# Stated goal
Starting at the line that contains "You are a GUI" and ending at the last line of the listing, rewrite those lines with "screenshot" replaced by "screen image" and all else unchanged. Omit the pictures from your output.

(Records from a dataset)
═══

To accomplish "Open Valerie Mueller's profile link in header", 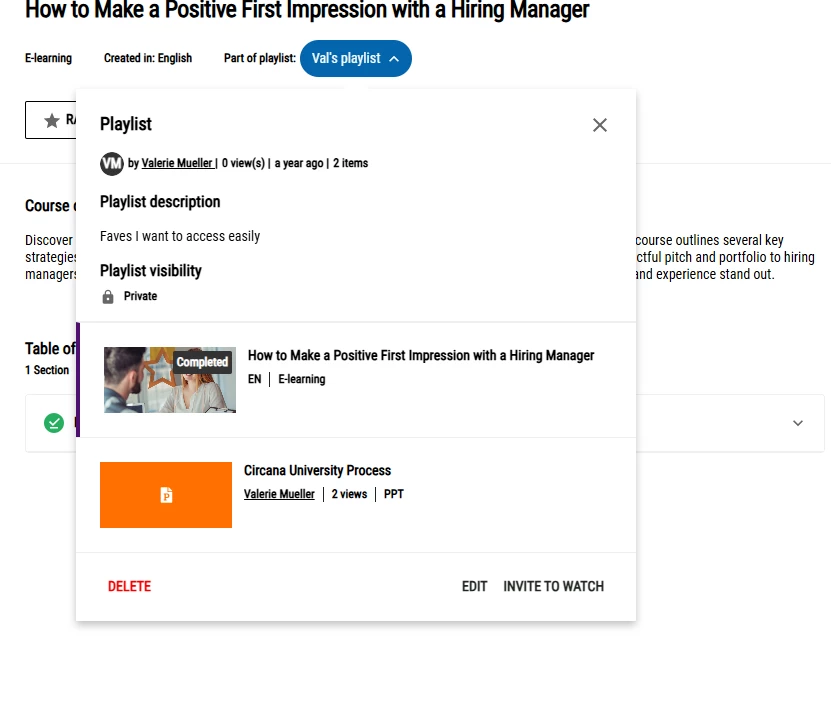I will click(x=177, y=163).
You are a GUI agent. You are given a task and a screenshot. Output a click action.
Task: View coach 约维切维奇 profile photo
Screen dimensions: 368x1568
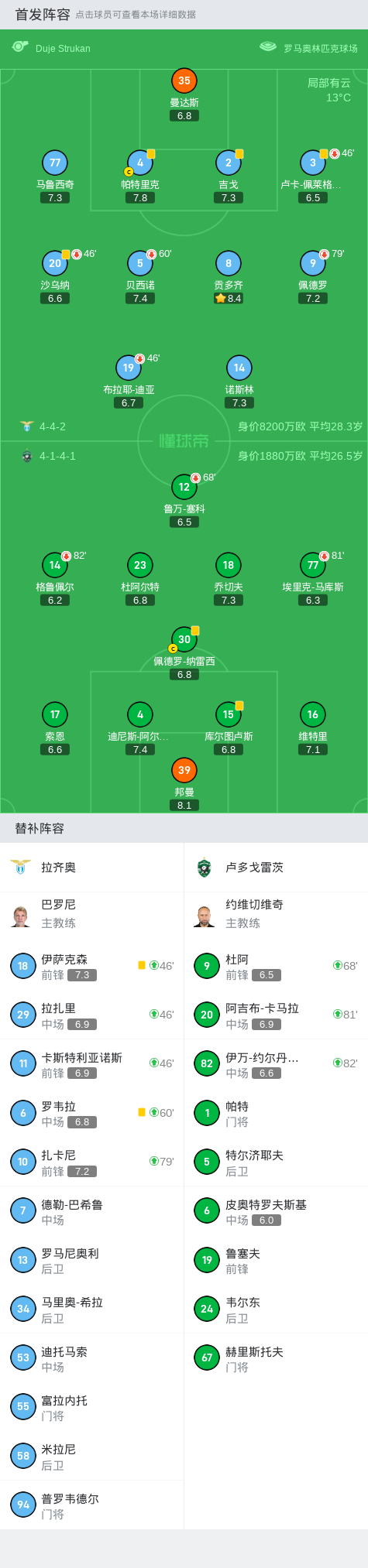[x=205, y=916]
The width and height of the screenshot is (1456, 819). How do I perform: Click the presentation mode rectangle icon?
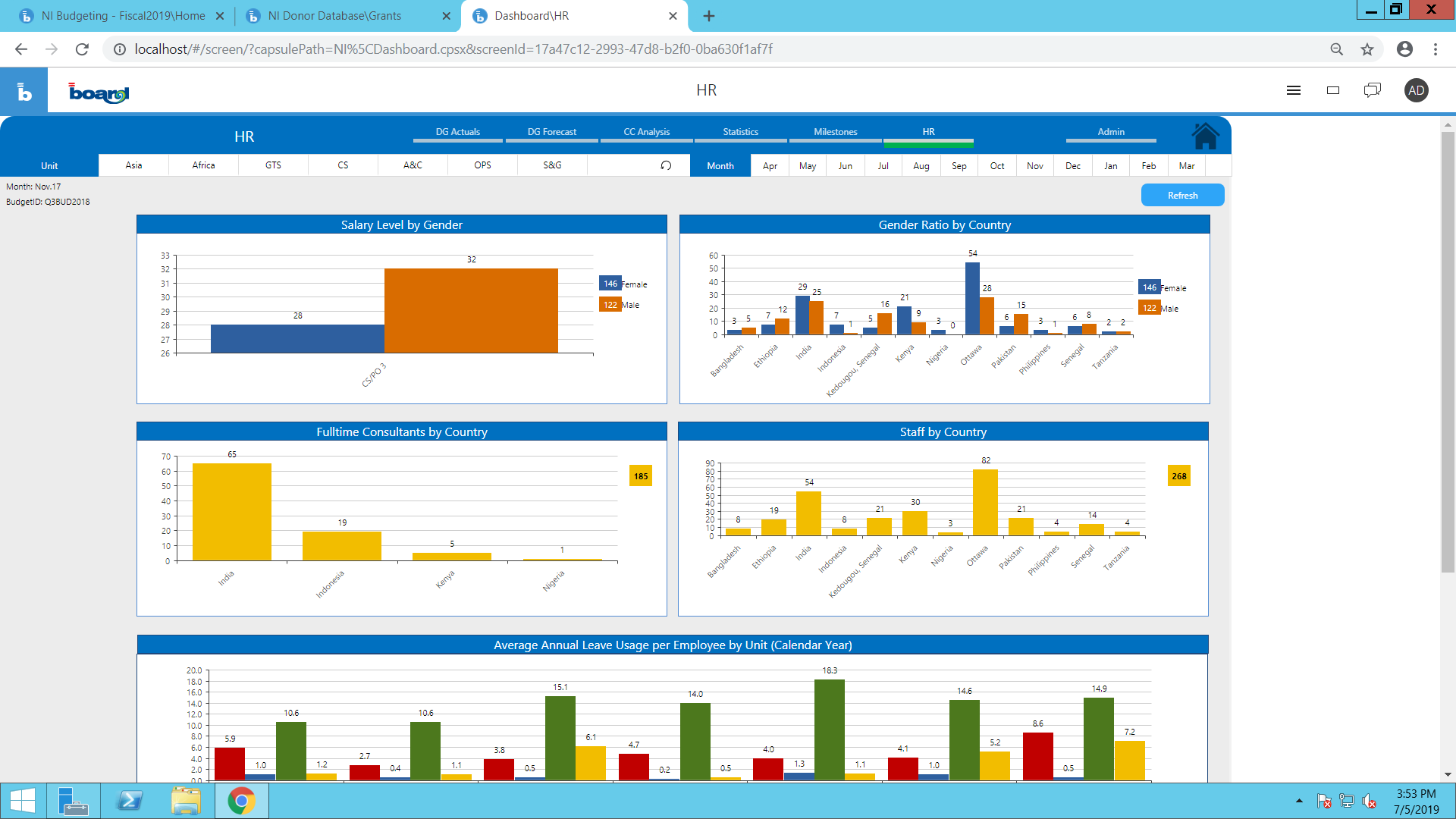(x=1333, y=90)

═══

# Completed exercise
You are a GUI agent. You are given a task and a screen image. Output a click action.
Task: View coach 约维切维奇 profile photo
Screen dimensions: 368x1568
[x=205, y=916]
The width and height of the screen image is (1456, 819). How do I perform: Click the presentation mode rectangle icon?
(x=1333, y=90)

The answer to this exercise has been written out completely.